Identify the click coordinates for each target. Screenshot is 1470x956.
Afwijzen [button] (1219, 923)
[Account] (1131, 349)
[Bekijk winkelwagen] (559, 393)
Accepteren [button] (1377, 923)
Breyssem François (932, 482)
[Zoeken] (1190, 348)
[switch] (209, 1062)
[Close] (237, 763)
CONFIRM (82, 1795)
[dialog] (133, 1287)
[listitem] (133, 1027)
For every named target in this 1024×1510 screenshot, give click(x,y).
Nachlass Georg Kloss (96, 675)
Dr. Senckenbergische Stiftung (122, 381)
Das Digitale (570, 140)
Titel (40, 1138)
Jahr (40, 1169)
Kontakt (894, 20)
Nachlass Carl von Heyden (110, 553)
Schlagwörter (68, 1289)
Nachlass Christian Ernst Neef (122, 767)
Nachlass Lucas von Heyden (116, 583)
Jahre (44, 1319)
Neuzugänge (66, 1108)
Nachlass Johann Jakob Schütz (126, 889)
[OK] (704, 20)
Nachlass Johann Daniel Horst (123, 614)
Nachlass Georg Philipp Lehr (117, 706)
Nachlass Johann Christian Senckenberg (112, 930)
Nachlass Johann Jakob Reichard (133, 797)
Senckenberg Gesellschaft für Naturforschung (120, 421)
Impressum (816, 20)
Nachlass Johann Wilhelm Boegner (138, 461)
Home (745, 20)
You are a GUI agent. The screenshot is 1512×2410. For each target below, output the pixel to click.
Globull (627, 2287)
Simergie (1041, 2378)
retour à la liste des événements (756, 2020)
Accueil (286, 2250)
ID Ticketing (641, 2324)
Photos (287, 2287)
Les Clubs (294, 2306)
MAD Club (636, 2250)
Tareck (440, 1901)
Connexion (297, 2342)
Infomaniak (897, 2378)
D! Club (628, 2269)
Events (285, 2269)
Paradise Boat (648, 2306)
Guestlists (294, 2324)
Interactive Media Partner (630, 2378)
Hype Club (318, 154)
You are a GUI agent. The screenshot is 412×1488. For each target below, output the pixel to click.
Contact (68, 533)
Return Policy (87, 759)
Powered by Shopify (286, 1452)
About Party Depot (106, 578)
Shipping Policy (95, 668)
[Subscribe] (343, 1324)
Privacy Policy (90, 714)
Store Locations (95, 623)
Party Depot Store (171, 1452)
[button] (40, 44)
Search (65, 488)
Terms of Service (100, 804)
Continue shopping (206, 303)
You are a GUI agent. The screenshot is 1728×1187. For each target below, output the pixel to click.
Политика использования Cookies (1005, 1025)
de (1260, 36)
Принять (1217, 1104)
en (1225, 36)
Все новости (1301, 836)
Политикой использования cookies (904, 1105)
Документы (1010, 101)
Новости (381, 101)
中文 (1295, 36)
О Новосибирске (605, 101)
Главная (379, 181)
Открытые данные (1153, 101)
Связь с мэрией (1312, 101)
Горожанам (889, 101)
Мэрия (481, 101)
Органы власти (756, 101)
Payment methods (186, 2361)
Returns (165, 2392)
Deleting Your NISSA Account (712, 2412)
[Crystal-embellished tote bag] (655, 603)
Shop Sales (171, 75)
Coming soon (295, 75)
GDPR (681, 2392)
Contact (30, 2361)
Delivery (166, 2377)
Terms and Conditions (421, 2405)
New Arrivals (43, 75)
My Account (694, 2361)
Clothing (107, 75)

-.-.-

| YOUR OBJECTIVE |
Reproduce exactly, and with no other material, the lines between those holding "Принять (1217, 1104)" and "Payment methods (186, 2361)", inclusive.

| SOLUTION TO THIS EXERCISE |
Принять (1217, 1104)
en (1225, 36)
Все новости (1301, 836)
Политикой использования cookies (904, 1105)
Документы (1010, 101)
Новости (381, 101)
中文 (1295, 36)
О Новосибирске (605, 101)
Главная (379, 181)
Открытые данные (1153, 101)
Связь с мэрией (1312, 101)
Горожанам (889, 101)
Мэрия (481, 101)
Органы власти (756, 101)
Payment methods (186, 2361)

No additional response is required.